# [CONSIGNE 1]
Recopie sans rien changer les lignes des rangées, de celle qui contient "Viewport: 1725px width, 865px height." jusqu'à celle qui contient "coord(425,83)", cette dernière comprise.
------------------------------------
L'impression générale est que ce bombardement fantastique doit précéder de peu des opérations militaires importantes, mais on ne réalise pas encore l'immensité du cataclysme.

 

8 juillet

            A 8 heures, nouveau raid. Quelques bombardiers qui visent certainement la Place de l'Ancienne-Boucherie lancent d'énormes bombes rue de Bayeux et rue de Bretagne. Cela n'a duré que quelques minutes et il y a plus de 50 victimes. Une famille entière de 6 personnes est tuée. Huit grands immeubles sont complètement anéantis et l'incendie se déclare dans les immeubles voisins. Les secouristes s'affairent et pendant toute la journée les équipiers de la D.P. et des formations de jeunesse retirent des blessés et surtout des morts des décombres fumants.

 

            II semble vraiment que nous sommes tous à bout. Ces bombardements massifs ont atteint le moral des gens les plus optimistes. La nervosité s'accroît, mais déjà le soulagement survient : on s'aperçoit très nettement que les boches décrochent et vont abandonner CAEN. Trois gros tanks passent devant le Lycée prenant la direction de Vaucelles. Des centaines d'hommes fourbus, éreintés, la face terreuse, les vêtements en lambeaux, traversent la ville par petits groupes pour repasser l'Orne. Comment feront-ils ? La passerelle a sauté dans la nuit et le grand barrage étant détruit on ne peut passer la rivière qu'à gué, à marée basse. (Note de MLQ: reste jusqu'au 9 au matin le pont de La Mutualité)
------------------------------------
# [CONSIGNE 2]
Dans le journal sur les bombardements de Caen, reprends le passage allant de "L'impression générale est" jusqu'à "des décombres fumants." inclus, en remplaçant "bombardiers" par "avions".
------------------------------------
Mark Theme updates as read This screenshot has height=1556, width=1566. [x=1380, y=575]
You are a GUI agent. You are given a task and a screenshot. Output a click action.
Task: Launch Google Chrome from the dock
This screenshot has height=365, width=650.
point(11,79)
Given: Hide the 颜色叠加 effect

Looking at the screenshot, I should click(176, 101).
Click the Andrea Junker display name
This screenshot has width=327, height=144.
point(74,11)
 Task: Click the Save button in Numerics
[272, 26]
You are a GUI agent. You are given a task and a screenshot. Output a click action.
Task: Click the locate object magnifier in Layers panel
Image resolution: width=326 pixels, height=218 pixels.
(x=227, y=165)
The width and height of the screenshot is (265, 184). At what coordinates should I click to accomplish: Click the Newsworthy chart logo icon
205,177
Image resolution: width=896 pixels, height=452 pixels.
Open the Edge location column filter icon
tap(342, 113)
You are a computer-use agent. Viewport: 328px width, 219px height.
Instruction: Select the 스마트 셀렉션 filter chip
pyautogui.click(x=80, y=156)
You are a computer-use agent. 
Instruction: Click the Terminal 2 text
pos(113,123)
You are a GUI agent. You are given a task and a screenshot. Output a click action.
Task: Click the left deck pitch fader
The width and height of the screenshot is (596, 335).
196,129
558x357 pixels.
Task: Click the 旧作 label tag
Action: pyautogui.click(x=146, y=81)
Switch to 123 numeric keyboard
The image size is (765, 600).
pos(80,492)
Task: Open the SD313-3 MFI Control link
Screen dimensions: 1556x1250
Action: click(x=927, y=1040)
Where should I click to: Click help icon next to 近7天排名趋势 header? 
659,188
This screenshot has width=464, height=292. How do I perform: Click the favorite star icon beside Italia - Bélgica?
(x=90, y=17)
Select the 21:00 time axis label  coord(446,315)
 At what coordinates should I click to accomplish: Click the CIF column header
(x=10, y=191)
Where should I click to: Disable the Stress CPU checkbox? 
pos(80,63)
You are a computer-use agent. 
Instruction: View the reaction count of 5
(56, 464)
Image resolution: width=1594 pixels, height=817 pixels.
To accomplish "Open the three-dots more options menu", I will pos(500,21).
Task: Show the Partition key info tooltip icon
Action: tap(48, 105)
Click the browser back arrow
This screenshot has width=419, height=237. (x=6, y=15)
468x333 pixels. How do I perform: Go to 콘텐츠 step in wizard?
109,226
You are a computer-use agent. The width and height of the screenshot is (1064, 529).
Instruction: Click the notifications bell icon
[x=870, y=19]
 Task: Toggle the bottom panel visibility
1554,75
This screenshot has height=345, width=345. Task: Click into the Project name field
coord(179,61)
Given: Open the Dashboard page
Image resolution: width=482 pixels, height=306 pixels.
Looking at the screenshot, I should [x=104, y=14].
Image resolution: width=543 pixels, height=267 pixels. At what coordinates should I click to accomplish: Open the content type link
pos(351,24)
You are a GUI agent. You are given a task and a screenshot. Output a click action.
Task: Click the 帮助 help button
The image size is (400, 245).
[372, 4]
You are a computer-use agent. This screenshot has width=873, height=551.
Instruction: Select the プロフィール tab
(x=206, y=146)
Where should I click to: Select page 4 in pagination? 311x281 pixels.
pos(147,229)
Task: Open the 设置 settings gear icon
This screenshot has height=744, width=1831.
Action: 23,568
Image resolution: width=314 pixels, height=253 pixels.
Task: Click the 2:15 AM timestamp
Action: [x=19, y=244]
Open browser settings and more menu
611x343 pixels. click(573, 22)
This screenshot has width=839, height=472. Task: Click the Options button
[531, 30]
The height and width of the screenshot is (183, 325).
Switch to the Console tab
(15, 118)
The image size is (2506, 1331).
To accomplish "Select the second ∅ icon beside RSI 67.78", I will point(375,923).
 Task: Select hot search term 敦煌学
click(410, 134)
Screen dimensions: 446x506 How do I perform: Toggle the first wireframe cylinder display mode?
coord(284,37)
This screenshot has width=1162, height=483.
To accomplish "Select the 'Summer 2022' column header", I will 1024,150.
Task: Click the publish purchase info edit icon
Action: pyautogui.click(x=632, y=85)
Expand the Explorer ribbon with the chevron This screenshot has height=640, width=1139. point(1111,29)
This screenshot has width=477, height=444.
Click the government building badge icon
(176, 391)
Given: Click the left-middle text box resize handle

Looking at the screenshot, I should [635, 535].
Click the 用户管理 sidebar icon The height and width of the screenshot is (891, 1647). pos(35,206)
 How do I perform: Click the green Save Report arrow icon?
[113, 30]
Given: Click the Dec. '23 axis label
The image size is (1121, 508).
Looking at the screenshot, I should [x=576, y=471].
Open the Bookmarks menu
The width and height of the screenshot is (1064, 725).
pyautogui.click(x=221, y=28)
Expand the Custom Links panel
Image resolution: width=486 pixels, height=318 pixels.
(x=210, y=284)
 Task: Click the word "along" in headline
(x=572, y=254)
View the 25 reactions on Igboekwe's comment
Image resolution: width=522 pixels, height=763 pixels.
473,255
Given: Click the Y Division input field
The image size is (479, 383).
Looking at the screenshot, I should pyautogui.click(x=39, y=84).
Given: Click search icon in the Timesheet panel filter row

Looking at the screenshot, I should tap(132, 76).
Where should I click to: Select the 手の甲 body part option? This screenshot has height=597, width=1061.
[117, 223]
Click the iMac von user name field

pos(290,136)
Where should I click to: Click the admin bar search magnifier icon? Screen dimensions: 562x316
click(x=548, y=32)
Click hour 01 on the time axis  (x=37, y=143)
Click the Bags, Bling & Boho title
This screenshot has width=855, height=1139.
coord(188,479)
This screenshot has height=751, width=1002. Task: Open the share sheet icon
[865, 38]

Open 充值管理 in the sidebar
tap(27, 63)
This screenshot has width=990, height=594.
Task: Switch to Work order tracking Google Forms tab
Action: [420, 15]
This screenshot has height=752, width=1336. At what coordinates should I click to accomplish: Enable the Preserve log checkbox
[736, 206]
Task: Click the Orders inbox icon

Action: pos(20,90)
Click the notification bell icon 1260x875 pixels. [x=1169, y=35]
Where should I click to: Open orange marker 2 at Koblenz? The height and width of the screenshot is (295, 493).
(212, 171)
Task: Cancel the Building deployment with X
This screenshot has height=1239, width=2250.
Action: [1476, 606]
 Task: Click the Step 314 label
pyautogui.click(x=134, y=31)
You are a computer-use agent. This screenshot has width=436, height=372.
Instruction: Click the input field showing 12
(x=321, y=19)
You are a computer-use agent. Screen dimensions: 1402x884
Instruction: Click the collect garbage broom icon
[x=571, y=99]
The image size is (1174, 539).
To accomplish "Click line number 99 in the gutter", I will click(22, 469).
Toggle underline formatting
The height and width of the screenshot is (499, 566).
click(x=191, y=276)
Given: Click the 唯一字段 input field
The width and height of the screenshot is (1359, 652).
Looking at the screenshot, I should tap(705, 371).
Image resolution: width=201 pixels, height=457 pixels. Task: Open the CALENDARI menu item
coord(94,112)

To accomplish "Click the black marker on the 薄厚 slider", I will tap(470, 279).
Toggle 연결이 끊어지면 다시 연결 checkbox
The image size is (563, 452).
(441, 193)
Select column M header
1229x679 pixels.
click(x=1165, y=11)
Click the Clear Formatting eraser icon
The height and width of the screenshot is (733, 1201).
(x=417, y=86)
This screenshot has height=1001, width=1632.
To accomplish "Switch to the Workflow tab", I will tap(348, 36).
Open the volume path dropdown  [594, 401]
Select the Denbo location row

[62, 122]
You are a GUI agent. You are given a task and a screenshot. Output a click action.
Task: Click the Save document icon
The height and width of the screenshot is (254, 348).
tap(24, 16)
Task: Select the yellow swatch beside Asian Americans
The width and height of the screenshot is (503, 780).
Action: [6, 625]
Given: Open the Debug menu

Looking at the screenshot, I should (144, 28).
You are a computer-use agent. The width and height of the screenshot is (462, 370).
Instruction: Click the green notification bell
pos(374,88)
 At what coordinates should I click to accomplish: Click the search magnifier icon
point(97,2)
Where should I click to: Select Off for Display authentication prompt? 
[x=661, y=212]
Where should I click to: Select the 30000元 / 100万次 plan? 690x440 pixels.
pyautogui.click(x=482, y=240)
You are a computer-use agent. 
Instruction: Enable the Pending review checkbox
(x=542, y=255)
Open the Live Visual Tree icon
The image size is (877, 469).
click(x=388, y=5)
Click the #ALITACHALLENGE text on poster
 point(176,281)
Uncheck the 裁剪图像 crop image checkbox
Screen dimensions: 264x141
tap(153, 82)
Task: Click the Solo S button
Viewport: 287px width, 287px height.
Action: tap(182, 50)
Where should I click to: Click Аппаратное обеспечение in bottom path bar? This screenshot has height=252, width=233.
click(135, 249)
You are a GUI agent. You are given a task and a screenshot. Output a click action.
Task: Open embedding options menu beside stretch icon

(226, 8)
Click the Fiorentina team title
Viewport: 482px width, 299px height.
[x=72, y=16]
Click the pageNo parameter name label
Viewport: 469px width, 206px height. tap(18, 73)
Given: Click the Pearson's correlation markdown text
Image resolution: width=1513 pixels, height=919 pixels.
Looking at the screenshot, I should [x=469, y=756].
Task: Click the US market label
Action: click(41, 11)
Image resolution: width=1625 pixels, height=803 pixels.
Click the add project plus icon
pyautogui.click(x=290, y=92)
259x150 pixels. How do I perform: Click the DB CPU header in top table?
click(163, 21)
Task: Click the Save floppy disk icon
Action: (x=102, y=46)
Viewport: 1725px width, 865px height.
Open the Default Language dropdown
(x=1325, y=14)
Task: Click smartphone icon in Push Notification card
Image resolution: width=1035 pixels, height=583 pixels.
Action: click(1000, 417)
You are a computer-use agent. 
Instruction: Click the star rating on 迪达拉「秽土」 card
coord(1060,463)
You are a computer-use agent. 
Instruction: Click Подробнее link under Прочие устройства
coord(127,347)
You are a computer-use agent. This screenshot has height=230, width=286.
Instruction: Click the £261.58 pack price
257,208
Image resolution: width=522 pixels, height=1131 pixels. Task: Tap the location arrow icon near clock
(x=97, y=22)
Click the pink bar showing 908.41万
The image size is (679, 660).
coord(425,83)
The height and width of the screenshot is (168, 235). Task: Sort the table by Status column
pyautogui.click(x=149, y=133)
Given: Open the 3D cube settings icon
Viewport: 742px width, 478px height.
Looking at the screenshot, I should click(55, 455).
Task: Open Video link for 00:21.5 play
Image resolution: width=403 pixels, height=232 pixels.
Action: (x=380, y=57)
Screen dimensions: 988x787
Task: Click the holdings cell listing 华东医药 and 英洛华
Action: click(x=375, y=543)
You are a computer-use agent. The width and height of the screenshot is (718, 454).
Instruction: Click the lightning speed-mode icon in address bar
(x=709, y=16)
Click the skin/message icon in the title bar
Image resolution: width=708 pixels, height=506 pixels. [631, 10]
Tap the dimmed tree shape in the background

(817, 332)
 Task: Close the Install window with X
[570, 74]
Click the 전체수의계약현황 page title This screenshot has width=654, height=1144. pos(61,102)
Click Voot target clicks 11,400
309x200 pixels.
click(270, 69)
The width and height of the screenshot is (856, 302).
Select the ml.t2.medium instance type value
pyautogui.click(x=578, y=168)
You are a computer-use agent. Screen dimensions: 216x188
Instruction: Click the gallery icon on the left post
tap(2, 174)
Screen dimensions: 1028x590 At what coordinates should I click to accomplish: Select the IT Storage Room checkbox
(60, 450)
------------------------------------
# [RÉPONSE FINALE 1]
Viewport: 1725px width, 865px height.
Open the Default Language dropdown
(x=1325, y=14)
Task: Click smartphone icon in Push Notification card
Image resolution: width=1035 pixels, height=583 pixels.
Action: click(1000, 417)
You are a computer-use agent. 
Instruction: Click the star rating on 迪达拉「秽土」 card
coord(1060,463)
You are a computer-use agent. 
Instruction: Click Подробнее link under Прочие устройства
coord(127,347)
You are a computer-use agent. This screenshot has height=230, width=286.
Instruction: Click the £261.58 pack price
257,208
Image resolution: width=522 pixels, height=1131 pixels. Task: Tap the location arrow icon near clock
(x=97, y=22)
Click the pink bar showing 908.41万
The image size is (679, 660).
coord(425,83)

# [RÉPONSE FINALE 2]
L'impression générale est que ce bombardement fantastique doit précéder de peu des opérations militaires importantes, mais on ne réalise pas encore l'immensité du cataclysme.

 

8 juillet

            A 8 heures, nouveau raid. Quelques avions qui visent certainement la Place de l'Ancienne-Boucherie lancent d'énormes bombes rue de Bayeux et rue de Bretagne. Cela n'a duré que quelques minutes et il y a plus de 50 victimes. Une famille entière de 6 personnes est tuée. Huit grands immeubles sont complètement anéantis et l'incendie se déclare dans les immeubles voisins. Les secouristes s'affairent et pendant toute la journée les équipiers de la D.P. et des formations de jeunesse retirent des blessés et surtout des morts des décombres fumants.